### Required task:
Transcribe the material word for word, from its first line through the line containing "Screen dimensions: 1124x499 point(249,47)", with both of those lines included.

### Input:
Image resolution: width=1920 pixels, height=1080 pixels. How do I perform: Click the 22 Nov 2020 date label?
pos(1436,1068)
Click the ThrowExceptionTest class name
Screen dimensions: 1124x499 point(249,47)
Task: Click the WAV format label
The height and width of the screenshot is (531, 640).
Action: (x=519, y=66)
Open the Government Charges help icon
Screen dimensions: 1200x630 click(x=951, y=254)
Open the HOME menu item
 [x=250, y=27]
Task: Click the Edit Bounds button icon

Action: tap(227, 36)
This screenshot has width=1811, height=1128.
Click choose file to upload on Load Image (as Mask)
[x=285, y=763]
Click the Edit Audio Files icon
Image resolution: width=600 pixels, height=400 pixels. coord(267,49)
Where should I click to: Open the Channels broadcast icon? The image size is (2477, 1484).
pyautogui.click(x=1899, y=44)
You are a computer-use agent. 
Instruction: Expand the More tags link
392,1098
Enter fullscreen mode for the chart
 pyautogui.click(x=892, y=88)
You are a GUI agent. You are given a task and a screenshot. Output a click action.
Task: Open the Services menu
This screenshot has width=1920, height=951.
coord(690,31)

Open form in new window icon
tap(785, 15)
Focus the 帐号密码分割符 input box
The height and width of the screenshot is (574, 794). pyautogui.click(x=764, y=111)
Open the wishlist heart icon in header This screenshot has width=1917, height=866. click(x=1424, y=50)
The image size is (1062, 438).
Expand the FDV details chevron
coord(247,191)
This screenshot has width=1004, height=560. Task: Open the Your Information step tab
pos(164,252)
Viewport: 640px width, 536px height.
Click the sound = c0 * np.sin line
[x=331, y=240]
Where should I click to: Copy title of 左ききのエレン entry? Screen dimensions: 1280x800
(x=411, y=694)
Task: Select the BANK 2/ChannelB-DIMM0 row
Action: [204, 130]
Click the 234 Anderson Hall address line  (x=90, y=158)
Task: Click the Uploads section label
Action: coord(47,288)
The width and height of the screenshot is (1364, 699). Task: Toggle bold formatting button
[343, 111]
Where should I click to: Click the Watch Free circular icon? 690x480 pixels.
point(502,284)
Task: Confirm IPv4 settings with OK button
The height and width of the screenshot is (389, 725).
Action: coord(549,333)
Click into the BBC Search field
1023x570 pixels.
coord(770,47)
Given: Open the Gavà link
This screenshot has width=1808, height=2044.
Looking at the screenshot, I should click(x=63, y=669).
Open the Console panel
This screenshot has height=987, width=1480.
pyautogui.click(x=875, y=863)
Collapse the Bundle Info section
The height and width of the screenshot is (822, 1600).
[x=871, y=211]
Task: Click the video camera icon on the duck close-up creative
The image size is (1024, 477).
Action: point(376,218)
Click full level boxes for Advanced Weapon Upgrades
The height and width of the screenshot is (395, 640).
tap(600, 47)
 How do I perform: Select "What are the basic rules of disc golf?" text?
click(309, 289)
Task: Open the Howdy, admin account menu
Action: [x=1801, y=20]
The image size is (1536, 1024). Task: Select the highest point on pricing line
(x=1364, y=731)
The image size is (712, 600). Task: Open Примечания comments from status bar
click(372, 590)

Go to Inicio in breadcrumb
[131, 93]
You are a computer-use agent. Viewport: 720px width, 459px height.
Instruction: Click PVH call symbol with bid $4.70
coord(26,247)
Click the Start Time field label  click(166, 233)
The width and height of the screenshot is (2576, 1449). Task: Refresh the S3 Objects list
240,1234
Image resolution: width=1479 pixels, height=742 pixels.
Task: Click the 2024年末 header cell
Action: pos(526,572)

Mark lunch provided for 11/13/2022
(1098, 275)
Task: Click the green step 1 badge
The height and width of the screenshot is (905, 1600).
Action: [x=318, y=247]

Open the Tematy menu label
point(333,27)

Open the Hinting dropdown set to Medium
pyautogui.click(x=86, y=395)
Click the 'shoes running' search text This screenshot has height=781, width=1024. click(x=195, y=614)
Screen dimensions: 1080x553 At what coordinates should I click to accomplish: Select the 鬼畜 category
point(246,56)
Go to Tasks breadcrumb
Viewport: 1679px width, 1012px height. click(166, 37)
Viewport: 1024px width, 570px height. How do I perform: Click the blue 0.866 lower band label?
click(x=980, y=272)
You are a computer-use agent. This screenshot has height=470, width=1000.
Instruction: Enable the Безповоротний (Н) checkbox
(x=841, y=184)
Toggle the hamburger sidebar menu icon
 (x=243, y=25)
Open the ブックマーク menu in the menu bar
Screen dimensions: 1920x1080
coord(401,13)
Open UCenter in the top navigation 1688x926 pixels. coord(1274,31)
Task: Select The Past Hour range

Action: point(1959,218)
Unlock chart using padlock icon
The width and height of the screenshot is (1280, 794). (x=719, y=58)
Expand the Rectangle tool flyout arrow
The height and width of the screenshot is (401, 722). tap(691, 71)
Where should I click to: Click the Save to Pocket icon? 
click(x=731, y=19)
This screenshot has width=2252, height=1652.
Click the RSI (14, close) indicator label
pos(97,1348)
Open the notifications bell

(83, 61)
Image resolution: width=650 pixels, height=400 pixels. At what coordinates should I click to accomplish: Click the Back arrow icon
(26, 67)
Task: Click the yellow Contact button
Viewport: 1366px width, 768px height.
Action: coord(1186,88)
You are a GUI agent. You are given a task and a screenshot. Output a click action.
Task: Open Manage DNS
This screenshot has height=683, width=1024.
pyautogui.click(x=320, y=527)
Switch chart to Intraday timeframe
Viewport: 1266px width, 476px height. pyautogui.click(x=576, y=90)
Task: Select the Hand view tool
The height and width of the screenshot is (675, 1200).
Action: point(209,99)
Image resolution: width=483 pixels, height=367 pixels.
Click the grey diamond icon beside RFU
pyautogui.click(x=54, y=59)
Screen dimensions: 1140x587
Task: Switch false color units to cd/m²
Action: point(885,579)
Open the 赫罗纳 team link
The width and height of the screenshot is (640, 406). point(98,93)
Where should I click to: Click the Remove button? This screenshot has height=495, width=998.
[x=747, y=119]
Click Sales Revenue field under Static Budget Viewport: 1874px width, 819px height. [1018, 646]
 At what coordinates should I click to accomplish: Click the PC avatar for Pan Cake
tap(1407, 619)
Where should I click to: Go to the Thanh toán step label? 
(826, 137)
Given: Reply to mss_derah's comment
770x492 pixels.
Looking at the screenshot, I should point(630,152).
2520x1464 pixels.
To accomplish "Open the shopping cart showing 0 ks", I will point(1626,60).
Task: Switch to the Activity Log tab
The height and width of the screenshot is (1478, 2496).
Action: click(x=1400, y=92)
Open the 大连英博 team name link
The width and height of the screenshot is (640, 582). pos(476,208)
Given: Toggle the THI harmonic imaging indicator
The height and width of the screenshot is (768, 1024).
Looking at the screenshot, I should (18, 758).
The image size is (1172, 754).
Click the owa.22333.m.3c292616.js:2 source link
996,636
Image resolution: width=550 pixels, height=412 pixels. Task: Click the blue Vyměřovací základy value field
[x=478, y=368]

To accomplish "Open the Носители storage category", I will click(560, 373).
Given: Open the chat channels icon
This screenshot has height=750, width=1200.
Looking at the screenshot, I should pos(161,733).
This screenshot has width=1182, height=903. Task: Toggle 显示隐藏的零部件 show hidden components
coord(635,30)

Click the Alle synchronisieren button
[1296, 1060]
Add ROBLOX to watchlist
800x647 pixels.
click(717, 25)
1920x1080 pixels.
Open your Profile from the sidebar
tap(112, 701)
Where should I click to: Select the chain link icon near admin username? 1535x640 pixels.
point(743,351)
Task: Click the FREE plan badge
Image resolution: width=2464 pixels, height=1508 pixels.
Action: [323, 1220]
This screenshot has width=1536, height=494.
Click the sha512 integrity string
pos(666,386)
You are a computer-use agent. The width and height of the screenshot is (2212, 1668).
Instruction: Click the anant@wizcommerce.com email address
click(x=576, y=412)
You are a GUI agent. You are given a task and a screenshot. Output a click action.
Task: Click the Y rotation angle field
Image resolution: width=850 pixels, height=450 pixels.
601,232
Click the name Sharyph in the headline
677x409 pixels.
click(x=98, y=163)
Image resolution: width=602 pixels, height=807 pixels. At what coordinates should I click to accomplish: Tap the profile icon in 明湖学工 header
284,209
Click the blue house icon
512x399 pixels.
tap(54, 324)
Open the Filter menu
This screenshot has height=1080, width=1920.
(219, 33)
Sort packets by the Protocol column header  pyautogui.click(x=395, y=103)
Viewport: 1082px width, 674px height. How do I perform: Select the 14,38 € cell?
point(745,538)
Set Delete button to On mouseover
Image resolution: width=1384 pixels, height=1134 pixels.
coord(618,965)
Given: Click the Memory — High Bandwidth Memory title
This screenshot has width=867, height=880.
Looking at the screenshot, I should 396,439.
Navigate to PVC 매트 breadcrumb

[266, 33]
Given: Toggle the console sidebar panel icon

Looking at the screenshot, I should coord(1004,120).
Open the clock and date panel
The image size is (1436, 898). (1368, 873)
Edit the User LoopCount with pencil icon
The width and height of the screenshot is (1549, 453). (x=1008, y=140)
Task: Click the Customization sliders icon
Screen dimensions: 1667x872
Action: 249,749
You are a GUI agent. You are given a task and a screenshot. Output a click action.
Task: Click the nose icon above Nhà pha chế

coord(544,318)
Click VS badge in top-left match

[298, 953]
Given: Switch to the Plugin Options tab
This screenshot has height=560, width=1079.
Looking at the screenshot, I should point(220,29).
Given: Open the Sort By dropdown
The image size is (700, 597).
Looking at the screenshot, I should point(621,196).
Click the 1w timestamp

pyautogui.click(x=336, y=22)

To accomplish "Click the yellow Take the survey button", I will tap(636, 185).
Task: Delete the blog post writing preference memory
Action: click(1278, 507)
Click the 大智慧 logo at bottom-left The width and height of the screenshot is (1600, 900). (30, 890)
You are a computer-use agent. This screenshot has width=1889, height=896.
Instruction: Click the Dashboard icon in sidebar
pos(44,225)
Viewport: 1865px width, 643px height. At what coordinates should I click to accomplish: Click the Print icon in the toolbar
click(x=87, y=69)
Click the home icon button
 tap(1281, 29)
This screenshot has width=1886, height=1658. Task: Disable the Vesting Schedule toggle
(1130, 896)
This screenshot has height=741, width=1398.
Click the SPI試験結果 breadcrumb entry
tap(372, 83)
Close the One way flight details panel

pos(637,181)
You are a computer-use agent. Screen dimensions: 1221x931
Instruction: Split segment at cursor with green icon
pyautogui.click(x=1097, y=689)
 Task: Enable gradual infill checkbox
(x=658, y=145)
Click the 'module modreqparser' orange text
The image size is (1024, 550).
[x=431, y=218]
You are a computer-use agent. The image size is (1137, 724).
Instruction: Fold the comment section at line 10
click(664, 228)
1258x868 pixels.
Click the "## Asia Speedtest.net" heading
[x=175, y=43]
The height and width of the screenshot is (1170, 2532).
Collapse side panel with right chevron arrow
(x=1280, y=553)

### Reply to the exercise:
Image resolution: width=1920 pixels, height=1080 pixels. How do I perform: Click the 22 Nov 2020 date label?
pos(1436,1068)
Click the ThrowExceptionTest class name
Screen dimensions: 1124x499 point(249,47)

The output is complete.